O do Reino Unido O Crown Prosecution Service disse que as novas acusações – uma de estupro e outra de agressão sexual – contra Brand eram em relação a mais duas mulheres. Os supostos crimes ocorreram em 2009, disse o CPS.
Brand, de 50 anos, já havia sido acusado em abril de duas acusações de estupro, duas acusações de agressão sexual e uma acusação de agressão indecente. As acusações foram feitas após uma investigação de 18 meses desencadeada quando quatro mulheres alegaram ter sido agredidas pelo polêmico comediante.
O comediante e ator inglês Russell Brand foi acusado de novos crimes. (AP)
Os promotores disseram que esses crimes ocorreram entre 1999 e 2005 – um na cidade costeira inglesa de Bournemouth e os outros três em Londres. Brand se declarou inocente dessas acusações num tribunal de Londres no início deste ano.
Ele deverá comparecer ao tribunal em 20 de janeiro de 2026, em relação às duas novas acusações apresentadas contra ele. Um julgamento também foi agendado para junho do próximo ano e deve durar de quatro a cinco semanas.
O Leve-o ao grego O ator, conhecido por apresentações picantes de stand-up, batalhas contra drogas e álcool, saiu da grande mídia nos últimos anos. Ele conquistou um grande número de seguidores online com vídeos que misturavam teorias de bem-estar e conspiração, além de discutir religião.

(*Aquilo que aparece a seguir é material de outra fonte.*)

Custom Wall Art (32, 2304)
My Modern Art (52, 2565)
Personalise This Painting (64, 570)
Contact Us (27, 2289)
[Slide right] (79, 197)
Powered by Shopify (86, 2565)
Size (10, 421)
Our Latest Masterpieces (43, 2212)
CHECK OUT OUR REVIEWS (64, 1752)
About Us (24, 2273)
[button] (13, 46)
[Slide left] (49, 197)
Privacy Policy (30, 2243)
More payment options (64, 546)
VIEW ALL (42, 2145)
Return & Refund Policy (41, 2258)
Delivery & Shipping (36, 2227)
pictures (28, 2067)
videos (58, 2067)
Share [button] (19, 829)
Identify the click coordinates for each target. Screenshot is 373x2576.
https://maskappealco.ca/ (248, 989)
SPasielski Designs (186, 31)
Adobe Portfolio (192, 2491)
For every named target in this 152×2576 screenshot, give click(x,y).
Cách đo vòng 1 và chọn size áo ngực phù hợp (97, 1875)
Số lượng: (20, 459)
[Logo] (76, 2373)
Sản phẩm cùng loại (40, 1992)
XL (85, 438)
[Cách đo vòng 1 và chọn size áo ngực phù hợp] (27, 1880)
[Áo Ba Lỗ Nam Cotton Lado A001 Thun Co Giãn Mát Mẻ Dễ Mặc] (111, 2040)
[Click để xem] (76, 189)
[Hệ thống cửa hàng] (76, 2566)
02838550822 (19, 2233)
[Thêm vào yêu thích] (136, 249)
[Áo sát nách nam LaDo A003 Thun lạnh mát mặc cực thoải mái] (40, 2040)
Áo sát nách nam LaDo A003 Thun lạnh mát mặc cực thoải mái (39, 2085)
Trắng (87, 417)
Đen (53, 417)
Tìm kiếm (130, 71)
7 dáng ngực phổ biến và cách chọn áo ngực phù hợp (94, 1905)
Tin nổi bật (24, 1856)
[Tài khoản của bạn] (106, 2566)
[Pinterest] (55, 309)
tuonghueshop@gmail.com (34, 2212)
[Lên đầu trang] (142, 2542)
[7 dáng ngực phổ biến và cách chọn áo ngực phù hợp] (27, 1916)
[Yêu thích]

Brand no palco durante o AmericaFest 2025 da Turning Point USA no início deste mês no Arizona. (AP)
Quando o primeiro lote de acusações foi anunciado em abril, Brand disse que acolheu com satisfação a oportunidade de provar sua inocência.
“Eu era um tolo antes de viver na luz do Senhor”, disse ele em um vídeo nas redes sociais.
“Eu era um viciado em drogas, um viciado em sexo e um imbecil. Mas nunca fui um estuprador. Nunca me envolvi em atividades não consensuais. Rezo para que você possa ver isso olhando nos meus olhos.”
A Associated Press não nomeia as vítimas de alegada violência sexual e a lei britânica protege a sua identidade da comunicação social durante toda a vida.